Pistas que revelan que existe un intruso en la relación
- 09/03/2026 00:00
En las relaciones de pareja hay momentos de pasión intensa y otros en los que algo parece apagarse.
Para algunas parejas, esa distancia puede encender una alarma incómoda: ¿habrá un tercero o tercera rondando la relación?
Más que obsesionarse con la sospecha, lo importante es observar cambios claros en la dinámica de la pareja.
Una de las primeras señales suele ser el distanciamiento emocional. La persona que antes buscaba conversar, abrazar o compartir tiempo comienza a mostrarse fría o distraída. Esto ocurre muchas veces cuando alguien empieza a invertir su energía emocional en otro lugar y la conexión en casa suele debilitarse.
Otro indicador puede ser el cambio repentino de hábitos. Más salidas “imprevistas”, mayor uso del teléfono con actitud reservada o una repentina preocupación excesiva por la apariencia pueden levantar sospechas.
Pese a todas estas señales, no es saludable sacar conclusiones apresuradas sin antes dialogar.

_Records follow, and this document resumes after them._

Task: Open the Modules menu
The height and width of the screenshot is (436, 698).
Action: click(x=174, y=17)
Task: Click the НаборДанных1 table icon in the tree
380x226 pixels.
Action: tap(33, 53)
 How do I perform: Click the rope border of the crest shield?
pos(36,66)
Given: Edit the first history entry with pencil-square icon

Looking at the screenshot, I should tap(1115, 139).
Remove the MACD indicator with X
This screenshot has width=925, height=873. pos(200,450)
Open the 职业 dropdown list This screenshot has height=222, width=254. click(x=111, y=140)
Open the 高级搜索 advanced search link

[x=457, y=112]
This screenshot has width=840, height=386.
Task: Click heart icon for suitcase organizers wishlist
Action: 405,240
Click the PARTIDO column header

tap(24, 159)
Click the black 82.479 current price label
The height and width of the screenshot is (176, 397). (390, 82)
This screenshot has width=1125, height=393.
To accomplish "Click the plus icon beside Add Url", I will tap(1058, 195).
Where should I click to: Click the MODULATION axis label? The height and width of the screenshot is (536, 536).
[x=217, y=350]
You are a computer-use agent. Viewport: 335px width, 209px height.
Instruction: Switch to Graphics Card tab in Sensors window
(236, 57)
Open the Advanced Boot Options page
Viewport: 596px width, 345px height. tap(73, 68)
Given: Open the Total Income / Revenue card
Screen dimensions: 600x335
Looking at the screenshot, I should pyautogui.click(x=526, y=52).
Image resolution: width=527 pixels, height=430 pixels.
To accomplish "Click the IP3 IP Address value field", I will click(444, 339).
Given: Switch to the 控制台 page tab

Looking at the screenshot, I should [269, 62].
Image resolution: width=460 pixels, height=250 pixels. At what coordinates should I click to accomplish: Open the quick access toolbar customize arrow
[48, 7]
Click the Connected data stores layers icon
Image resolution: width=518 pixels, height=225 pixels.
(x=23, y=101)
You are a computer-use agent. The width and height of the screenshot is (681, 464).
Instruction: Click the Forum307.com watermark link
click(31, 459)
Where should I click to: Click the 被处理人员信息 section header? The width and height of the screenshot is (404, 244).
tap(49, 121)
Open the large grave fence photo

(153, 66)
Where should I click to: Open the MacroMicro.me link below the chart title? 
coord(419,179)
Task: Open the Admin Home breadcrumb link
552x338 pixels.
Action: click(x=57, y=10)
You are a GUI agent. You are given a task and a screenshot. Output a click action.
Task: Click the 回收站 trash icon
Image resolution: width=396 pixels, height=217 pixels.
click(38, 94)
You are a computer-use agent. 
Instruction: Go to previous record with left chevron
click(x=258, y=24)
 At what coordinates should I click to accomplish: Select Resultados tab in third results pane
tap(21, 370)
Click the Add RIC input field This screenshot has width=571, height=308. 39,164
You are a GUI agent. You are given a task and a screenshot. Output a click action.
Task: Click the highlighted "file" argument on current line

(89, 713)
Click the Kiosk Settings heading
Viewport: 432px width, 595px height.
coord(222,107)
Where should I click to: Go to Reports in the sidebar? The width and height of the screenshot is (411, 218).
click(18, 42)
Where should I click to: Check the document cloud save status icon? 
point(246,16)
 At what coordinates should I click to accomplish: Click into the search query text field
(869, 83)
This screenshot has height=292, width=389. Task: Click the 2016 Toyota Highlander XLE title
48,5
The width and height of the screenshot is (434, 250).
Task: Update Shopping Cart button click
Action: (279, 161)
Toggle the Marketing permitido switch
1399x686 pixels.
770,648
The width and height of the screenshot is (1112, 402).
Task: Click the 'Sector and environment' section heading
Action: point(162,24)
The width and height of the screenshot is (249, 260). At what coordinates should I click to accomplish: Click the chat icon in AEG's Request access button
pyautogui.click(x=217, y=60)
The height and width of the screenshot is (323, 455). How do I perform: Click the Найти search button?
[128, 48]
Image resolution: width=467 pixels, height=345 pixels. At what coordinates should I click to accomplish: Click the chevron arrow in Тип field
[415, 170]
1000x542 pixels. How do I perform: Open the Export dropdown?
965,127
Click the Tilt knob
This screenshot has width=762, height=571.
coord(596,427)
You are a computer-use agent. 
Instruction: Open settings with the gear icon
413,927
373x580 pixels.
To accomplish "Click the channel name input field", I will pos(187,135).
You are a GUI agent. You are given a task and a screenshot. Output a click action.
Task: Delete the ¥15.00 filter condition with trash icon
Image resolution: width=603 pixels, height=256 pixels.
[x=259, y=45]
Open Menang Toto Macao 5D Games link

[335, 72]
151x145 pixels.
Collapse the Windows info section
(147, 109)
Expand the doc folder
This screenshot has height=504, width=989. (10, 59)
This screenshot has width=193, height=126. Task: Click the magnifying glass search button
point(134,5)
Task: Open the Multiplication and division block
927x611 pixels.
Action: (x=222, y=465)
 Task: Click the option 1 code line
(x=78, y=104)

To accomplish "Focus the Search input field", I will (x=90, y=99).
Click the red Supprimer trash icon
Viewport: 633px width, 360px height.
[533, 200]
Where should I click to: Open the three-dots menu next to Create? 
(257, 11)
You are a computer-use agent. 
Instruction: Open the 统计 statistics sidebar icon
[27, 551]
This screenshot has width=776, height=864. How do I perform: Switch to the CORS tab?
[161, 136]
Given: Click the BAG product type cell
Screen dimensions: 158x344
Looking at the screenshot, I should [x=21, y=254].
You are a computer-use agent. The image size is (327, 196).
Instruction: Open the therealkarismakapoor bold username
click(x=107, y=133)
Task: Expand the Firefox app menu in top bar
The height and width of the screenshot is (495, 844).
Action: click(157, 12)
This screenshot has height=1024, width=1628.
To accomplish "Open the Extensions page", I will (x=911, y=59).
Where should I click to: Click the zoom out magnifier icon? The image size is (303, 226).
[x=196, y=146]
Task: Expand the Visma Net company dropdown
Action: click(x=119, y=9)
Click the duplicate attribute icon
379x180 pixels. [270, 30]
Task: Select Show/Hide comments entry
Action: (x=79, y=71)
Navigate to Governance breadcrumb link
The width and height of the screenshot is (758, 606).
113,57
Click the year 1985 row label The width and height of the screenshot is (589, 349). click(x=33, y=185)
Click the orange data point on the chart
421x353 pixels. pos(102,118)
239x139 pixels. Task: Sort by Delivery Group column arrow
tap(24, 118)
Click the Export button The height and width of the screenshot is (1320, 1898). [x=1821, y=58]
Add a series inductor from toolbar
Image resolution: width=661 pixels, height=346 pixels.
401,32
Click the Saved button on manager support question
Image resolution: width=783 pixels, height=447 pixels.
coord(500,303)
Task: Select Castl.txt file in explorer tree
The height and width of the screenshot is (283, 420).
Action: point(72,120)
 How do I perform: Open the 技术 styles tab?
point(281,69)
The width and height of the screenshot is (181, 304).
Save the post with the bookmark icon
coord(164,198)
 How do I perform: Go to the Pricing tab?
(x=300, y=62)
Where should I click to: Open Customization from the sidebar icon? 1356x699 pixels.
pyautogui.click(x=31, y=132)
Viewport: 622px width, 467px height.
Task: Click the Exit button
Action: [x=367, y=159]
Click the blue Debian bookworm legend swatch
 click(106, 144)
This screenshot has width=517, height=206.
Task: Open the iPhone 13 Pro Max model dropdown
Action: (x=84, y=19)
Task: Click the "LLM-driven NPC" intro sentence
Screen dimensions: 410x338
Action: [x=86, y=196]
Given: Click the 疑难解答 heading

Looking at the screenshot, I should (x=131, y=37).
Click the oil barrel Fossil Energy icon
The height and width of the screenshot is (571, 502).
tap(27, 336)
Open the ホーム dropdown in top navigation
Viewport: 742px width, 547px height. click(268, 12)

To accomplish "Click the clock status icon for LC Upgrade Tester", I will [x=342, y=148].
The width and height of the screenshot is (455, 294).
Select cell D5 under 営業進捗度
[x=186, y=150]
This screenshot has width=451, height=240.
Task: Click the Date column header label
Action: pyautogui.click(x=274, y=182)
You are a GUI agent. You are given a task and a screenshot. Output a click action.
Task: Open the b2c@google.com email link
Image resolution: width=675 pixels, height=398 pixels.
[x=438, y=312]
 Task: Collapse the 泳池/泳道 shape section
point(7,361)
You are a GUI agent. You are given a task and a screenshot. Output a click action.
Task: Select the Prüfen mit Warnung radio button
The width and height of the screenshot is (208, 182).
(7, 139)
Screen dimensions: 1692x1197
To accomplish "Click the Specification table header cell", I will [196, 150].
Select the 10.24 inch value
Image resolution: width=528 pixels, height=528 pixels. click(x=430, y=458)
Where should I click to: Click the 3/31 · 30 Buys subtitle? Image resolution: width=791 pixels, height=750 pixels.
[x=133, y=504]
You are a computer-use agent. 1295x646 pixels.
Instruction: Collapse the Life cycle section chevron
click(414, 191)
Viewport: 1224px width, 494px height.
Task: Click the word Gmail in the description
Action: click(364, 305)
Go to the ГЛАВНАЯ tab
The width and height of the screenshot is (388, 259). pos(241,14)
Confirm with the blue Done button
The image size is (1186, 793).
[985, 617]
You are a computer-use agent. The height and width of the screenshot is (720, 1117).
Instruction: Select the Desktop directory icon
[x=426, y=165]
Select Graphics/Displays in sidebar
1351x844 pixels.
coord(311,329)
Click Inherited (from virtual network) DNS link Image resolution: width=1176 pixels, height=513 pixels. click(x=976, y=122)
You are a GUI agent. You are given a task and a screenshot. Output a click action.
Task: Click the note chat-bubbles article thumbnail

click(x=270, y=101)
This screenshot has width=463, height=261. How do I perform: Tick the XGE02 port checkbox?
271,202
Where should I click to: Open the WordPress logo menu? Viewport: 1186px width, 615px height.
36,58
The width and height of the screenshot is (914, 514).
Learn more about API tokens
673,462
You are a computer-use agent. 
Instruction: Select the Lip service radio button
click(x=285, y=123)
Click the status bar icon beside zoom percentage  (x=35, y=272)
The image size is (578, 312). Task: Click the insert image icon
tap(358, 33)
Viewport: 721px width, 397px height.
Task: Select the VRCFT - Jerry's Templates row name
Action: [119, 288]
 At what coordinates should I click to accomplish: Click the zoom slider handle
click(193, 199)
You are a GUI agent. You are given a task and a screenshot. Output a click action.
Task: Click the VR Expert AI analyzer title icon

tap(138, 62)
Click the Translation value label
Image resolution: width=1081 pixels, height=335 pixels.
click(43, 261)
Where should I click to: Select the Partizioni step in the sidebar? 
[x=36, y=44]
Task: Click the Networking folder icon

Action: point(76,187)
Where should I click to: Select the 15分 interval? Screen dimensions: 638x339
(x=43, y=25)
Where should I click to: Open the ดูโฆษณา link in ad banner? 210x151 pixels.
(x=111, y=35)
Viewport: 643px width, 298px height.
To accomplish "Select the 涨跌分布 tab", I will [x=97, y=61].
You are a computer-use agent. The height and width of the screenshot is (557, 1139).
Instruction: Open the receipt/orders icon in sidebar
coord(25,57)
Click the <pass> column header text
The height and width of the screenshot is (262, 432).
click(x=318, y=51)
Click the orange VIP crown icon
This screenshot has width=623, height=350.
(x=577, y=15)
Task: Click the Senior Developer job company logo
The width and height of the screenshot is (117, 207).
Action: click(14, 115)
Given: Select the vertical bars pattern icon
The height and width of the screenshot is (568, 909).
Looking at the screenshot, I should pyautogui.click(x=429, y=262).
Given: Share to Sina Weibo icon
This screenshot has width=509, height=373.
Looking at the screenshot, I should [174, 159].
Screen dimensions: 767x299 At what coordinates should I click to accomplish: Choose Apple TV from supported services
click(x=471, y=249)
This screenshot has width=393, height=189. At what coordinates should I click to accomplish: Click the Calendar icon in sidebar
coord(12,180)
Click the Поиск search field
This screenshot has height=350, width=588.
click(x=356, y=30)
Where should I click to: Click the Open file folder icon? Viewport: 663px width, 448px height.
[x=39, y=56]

La intimidad también suele reflejar lo que ocurre en el corazón. Cuando la pasión disminuye sin una razón clara o se vuelve distante, puede ser señal de que la relación necesita atención urgente. En otros casos ocurre lo contrario: una persona intenta compensar con gestos exagerados de cariño.
Pero no todo está perdido cuando aparecen dudas, pues muchas relaciones logran recuperarse si ambas partes están dispuestas a enfrentar la situación con honestidad. Hablar sin reproches y expresar lo que cada uno siente puede ser el primer paso para reconstruir la confianza.
También es clave volver a conectar como pareja. Salir juntos, dedicar tiempo de calidad y reavivar la pasión que existía al inicio puede ayudar a recordar por qué se eligieron. Muchas veces, pequeños gestos de atención y afecto pueden reencender la chispa.